**Task details:**
The records, repeated exactly and in full, are the expected answer.

┌─ Records for this task

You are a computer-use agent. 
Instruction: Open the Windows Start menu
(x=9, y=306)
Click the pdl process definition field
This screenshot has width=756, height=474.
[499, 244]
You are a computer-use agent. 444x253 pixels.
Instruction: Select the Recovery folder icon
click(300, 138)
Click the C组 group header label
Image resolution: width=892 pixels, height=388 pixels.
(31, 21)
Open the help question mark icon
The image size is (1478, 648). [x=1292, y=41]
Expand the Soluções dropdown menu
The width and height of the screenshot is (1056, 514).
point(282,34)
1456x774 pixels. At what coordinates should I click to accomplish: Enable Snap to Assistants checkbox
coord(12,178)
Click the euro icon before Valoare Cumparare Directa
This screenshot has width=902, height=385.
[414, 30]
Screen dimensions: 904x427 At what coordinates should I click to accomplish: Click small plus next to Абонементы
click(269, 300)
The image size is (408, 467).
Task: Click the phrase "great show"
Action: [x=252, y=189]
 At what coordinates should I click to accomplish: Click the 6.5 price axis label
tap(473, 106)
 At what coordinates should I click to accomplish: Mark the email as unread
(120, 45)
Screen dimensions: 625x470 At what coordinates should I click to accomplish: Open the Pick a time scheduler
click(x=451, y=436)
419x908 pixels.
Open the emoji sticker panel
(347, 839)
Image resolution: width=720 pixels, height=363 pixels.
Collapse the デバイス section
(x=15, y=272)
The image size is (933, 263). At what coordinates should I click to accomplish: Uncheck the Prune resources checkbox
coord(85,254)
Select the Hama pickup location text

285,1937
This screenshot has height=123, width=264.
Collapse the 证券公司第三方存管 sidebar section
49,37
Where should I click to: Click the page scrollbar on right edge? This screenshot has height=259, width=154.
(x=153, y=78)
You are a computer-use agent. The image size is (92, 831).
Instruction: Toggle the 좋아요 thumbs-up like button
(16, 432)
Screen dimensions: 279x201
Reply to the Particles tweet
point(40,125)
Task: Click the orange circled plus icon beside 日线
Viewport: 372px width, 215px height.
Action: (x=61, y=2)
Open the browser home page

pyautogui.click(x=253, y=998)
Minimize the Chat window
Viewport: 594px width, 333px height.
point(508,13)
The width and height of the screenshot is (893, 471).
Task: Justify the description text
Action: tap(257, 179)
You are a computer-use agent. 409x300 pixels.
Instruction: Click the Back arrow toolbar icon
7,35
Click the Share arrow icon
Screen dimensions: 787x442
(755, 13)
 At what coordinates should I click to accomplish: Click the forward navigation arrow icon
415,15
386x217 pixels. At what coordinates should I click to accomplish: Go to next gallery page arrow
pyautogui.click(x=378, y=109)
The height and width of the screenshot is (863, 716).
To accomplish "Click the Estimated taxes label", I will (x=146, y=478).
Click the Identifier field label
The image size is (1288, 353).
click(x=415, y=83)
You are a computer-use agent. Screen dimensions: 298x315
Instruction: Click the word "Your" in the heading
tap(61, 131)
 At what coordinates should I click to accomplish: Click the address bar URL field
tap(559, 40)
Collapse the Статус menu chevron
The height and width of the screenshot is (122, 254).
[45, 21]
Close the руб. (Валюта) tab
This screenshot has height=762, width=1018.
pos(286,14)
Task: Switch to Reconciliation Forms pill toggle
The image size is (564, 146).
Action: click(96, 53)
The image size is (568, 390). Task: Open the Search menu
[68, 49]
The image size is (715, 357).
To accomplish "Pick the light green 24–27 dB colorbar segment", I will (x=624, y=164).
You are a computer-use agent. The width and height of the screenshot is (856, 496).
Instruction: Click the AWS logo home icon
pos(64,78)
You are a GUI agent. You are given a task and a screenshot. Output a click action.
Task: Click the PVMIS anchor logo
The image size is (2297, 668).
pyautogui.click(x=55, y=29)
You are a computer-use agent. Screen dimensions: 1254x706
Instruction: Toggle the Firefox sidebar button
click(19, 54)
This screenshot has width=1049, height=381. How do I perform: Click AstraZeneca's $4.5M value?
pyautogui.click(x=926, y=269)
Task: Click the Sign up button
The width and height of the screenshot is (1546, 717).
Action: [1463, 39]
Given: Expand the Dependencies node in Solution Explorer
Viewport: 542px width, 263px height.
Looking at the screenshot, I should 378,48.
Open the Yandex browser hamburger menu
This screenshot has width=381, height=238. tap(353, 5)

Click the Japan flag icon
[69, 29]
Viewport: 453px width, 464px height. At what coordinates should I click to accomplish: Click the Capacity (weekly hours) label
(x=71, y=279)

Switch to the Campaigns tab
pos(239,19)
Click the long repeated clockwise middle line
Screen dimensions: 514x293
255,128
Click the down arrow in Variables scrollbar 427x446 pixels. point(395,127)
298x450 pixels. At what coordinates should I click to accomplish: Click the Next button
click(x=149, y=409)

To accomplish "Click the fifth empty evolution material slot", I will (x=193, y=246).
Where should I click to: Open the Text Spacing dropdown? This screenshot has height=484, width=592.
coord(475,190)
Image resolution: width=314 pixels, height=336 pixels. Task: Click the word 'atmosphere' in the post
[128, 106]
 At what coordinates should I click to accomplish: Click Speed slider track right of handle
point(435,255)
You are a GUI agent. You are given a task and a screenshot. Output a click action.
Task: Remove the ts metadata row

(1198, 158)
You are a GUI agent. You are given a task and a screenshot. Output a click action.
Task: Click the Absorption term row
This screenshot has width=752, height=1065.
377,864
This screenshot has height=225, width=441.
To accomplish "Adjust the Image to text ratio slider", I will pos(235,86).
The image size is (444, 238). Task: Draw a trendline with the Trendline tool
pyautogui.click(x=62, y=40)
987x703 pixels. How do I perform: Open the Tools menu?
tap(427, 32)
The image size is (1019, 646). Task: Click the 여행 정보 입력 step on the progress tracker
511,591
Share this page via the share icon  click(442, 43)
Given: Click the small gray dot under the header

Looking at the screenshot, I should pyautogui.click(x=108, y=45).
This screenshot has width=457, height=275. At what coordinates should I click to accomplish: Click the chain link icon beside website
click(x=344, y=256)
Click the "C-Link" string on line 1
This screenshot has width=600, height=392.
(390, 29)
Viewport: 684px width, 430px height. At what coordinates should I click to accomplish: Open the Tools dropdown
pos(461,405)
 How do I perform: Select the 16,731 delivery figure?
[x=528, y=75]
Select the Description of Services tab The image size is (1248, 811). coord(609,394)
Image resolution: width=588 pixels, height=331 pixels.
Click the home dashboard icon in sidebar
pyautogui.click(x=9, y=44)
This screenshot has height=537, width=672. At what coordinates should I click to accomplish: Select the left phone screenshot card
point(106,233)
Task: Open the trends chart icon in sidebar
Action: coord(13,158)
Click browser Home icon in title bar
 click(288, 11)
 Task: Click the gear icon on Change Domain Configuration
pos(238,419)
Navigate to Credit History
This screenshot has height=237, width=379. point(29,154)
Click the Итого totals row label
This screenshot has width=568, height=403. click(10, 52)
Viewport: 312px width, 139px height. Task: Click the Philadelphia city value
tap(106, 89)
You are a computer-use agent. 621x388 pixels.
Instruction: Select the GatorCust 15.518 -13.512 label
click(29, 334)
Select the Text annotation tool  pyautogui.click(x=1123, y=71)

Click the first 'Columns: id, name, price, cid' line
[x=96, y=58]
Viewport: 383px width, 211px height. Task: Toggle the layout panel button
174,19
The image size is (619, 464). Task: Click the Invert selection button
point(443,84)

└─

**Finished task:**
You are a computer-use agent. 
Instruction: Open the Windows Start menu
(x=9, y=306)
Click the pdl process definition field
This screenshot has width=756, height=474.
[499, 244]
You are a computer-use agent. 444x253 pixels.
Instruction: Select the Recovery folder icon
click(300, 138)
Click the C组 group header label
Image resolution: width=892 pixels, height=388 pixels.
(31, 21)
Open the help question mark icon
The image size is (1478, 648). [x=1292, y=41]
Expand the Soluções dropdown menu
The width and height of the screenshot is (1056, 514).
point(282,34)
1456x774 pixels. At what coordinates should I click to accomplish: Enable Snap to Assistants checkbox
coord(12,178)
Click the euro icon before Valoare Cumparare Directa
This screenshot has width=902, height=385.
[414, 30]
Screen dimensions: 904x427 At what coordinates should I click to accomplish: Click small plus next to Абонементы
click(269, 300)
The image size is (408, 467).
Task: Click the phrase "great show"
Action: [x=252, y=189]
 At what coordinates should I click to accomplish: Click the 6.5 price axis label
tap(473, 106)
 At what coordinates should I click to accomplish: Mark the email as unread
(120, 45)
Screen dimensions: 625x470 At what coordinates should I click to accomplish: Open the Pick a time scheduler
click(x=451, y=436)
419x908 pixels.
Open the emoji sticker panel
(347, 839)
Image resolution: width=720 pixels, height=363 pixels.
Collapse the デバイス section
(x=15, y=272)
The image size is (933, 263). At what coordinates should I click to accomplish: Uncheck the Prune resources checkbox
coord(85,254)
Select the Hama pickup location text

285,1937
This screenshot has height=123, width=264.
Collapse the 证券公司第三方存管 sidebar section
49,37
Where should I click to: Click the page scrollbar on right edge? This screenshot has height=259, width=154.
(x=153, y=78)
You are a computer-use agent. The image size is (92, 831).
Instruction: Toggle the 좋아요 thumbs-up like button
(16, 432)
Screen dimensions: 279x201
Reply to the Particles tweet
point(40,125)
Task: Click the orange circled plus icon beside 日线
Viewport: 372px width, 215px height.
Action: (x=61, y=2)
Open the browser home page

pyautogui.click(x=253, y=998)
Minimize the Chat window
Viewport: 594px width, 333px height.
point(508,13)
The width and height of the screenshot is (893, 471).
Task: Justify the description text
Action: tap(257, 179)
You are a computer-use agent. 409x300 pixels.
Instruction: Click the Back arrow toolbar icon
7,35
Click the Share arrow icon
Screen dimensions: 787x442
(755, 13)
 At what coordinates should I click to accomplish: Click the forward navigation arrow icon
415,15
386x217 pixels. At what coordinates should I click to accomplish: Go to next gallery page arrow
pyautogui.click(x=378, y=109)
The height and width of the screenshot is (863, 716).
To accomplish "Click the Estimated taxes label", I will (x=146, y=478).
Click the Identifier field label
The image size is (1288, 353).
click(x=415, y=83)
You are a computer-use agent. Screen dimensions: 298x315
Instruction: Click the word "Your" in the heading
tap(61, 131)
 At what coordinates should I click to accomplish: Click the address bar URL field
tap(559, 40)
Collapse the Статус menu chevron
The height and width of the screenshot is (122, 254).
[45, 21]
Close the руб. (Валюта) tab
This screenshot has height=762, width=1018.
pos(286,14)
Task: Switch to Reconciliation Forms pill toggle
The image size is (564, 146).
Action: click(96, 53)
The image size is (568, 390). Task: Open the Search menu
[68, 49]
The image size is (715, 357).
To accomplish "Pick the light green 24–27 dB colorbar segment", I will (x=624, y=164).
You are a computer-use agent. The width and height of the screenshot is (856, 496).
Instruction: Click the AWS logo home icon
pos(64,78)
You are a GUI agent. You are given a task and a screenshot. Output a click action.
Task: Click the PVMIS anchor logo
The image size is (2297, 668).
pyautogui.click(x=55, y=29)
You are a computer-use agent. Screen dimensions: 1254x706
Instruction: Toggle the Firefox sidebar button
click(19, 54)
This screenshot has width=1049, height=381. How do I perform: Click AstraZeneca's $4.5M value?
pyautogui.click(x=926, y=269)
Task: Click the Sign up button
The width and height of the screenshot is (1546, 717).
Action: [1463, 39]
Given: Expand the Dependencies node in Solution Explorer
Viewport: 542px width, 263px height.
Looking at the screenshot, I should 378,48.
Open the Yandex browser hamburger menu
This screenshot has width=381, height=238. tap(353, 5)

Click the Japan flag icon
[69, 29]
Viewport: 453px width, 464px height. At what coordinates should I click to accomplish: Click the Capacity (weekly hours) label
(x=71, y=279)

Switch to the Campaigns tab
pos(239,19)
Click the long repeated clockwise middle line
Screen dimensions: 514x293
255,128
Click the down arrow in Variables scrollbar 427x446 pixels. point(395,127)
298x450 pixels. At what coordinates should I click to accomplish: Click the Next button
click(x=149, y=409)

To accomplish "Click the fifth empty evolution material slot", I will (x=193, y=246).
Where should I click to: Open the Text Spacing dropdown? This screenshot has height=484, width=592.
coord(475,190)
Image resolution: width=314 pixels, height=336 pixels. Task: Click the word 'atmosphere' in the post
[128, 106]
 At what coordinates should I click to accomplish: Click Speed slider track right of handle
point(435,255)
You are a GUI agent. You are given a task and a screenshot. Output a click action.
Task: Remove the ts metadata row

(1198, 158)
You are a GUI agent. You are given a task and a screenshot. Output a click action.
Task: Click the Absorption term row
This screenshot has width=752, height=1065.
377,864
This screenshot has height=225, width=441.
To accomplish "Adjust the Image to text ratio slider", I will pos(235,86).
The image size is (444, 238). Task: Draw a trendline with the Trendline tool
pyautogui.click(x=62, y=40)
987x703 pixels. How do I perform: Open the Tools menu?
tap(427, 32)
The image size is (1019, 646). Task: Click the 여행 정보 입력 step on the progress tracker
511,591
Share this page via the share icon  click(442, 43)
Given: Click the small gray dot under the header

Looking at the screenshot, I should pyautogui.click(x=108, y=45).
This screenshot has width=457, height=275. At what coordinates should I click to accomplish: Click the chain link icon beside website
click(x=344, y=256)
Click the "C-Link" string on line 1
This screenshot has width=600, height=392.
(390, 29)
Viewport: 684px width, 430px height. At what coordinates should I click to accomplish: Open the Tools dropdown
pos(461,405)
 How do I perform: Select the 16,731 delivery figure?
[x=528, y=75]
Select the Description of Services tab The image size is (1248, 811). coord(609,394)
Image resolution: width=588 pixels, height=331 pixels.
Click the home dashboard icon in sidebar
pyautogui.click(x=9, y=44)
This screenshot has height=537, width=672. At what coordinates should I click to accomplish: Select the left phone screenshot card
point(106,233)
Task: Open the trends chart icon in sidebar
Action: coord(13,158)
Click browser Home icon in title bar
 click(288, 11)
 Task: Click the gear icon on Change Domain Configuration
pos(238,419)
Navigate to Credit History
This screenshot has height=237, width=379. point(29,154)
Click the Итого totals row label
This screenshot has width=568, height=403. click(10, 52)
Viewport: 312px width, 139px height. Task: Click the Philadelphia city value
tap(106, 89)
You are a computer-use agent. 621x388 pixels.
Instruction: Select the GatorCust 15.518 -13.512 label
click(29, 334)
Select the Text annotation tool  pyautogui.click(x=1123, y=71)

Click the first 'Columns: id, name, price, cid' line
[x=96, y=58]
Viewport: 383px width, 211px height. Task: Toggle the layout panel button
174,19
The image size is (619, 464). Task: Click the Invert selection button
point(443,84)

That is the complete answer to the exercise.